What to produce: Which lines in the listing below contain the word "give"? Copy each one.

........

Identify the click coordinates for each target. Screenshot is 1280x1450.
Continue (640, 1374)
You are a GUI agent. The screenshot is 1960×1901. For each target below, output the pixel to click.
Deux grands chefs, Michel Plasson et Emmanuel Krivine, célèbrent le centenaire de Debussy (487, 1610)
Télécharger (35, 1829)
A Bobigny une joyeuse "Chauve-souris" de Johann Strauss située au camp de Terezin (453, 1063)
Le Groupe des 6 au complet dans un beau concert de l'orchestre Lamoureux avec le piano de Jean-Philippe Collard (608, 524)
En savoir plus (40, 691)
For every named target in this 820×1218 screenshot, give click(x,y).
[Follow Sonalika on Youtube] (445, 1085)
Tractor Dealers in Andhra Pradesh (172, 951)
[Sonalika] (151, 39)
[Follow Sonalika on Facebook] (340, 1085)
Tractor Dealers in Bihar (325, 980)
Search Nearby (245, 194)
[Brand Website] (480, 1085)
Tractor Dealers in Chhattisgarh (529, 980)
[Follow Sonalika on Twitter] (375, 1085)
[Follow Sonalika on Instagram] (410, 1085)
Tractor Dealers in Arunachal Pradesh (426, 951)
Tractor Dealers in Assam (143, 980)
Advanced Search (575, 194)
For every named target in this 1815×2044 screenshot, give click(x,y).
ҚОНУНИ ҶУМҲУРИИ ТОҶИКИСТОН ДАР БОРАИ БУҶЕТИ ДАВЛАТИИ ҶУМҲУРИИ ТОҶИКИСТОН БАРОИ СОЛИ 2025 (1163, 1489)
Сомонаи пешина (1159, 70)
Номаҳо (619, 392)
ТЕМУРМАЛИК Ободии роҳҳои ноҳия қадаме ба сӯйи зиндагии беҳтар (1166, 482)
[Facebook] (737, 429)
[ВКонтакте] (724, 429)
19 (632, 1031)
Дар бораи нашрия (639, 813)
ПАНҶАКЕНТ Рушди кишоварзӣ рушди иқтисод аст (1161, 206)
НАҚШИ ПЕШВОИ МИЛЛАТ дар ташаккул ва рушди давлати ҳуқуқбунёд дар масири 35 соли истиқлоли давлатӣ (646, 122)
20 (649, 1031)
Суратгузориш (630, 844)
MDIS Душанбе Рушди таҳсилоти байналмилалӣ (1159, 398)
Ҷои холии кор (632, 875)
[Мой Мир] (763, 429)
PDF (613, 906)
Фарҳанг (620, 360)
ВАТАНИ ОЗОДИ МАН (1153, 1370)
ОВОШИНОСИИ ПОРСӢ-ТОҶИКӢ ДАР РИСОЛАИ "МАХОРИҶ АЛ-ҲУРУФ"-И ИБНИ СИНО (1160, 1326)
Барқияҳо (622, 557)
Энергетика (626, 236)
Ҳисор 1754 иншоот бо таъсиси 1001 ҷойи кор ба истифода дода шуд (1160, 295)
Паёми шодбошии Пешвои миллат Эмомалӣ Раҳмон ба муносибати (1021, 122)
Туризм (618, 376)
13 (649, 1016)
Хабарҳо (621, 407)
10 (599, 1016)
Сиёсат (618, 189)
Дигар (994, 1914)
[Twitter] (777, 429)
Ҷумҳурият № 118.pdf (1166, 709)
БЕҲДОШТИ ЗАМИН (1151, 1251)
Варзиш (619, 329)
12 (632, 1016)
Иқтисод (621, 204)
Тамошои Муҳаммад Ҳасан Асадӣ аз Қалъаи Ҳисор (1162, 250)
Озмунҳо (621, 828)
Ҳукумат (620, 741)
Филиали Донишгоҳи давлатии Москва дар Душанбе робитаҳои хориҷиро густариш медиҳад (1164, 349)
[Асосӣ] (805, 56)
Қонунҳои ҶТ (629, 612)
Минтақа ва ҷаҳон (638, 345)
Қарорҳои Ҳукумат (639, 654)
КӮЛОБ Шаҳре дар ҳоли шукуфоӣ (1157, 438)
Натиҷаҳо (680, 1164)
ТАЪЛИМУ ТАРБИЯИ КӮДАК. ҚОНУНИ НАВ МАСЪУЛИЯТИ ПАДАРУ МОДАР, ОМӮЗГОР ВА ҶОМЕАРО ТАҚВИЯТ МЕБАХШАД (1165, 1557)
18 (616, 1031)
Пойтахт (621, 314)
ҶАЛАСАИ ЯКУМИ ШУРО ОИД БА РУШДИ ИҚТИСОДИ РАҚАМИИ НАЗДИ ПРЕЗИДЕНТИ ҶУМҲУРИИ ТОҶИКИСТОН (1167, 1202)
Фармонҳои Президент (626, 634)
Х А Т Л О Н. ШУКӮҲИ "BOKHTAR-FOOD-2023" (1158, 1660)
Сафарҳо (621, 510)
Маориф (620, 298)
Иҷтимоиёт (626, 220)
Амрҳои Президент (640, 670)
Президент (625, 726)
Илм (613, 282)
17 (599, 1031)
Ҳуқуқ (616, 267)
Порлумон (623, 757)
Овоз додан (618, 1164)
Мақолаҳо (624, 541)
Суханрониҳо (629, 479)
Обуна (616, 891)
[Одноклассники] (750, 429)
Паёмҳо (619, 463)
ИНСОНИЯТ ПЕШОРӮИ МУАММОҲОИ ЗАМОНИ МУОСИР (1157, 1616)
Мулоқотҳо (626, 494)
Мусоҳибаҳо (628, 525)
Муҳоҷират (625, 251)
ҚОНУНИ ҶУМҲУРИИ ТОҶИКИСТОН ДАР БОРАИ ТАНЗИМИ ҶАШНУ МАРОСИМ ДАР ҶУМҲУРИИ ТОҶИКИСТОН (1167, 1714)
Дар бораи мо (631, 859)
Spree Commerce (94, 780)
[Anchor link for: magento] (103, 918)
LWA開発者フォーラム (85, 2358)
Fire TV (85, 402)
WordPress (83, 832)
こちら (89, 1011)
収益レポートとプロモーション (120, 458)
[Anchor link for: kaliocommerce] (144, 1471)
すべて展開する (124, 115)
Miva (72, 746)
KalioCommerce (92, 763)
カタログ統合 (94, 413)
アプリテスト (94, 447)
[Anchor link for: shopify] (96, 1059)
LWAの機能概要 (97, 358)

........

Result of the task:
For every named target in this 820×1218 screenshot, give click(x,y).
For every named target in this 1815×2044 screenshot, give click(x,y).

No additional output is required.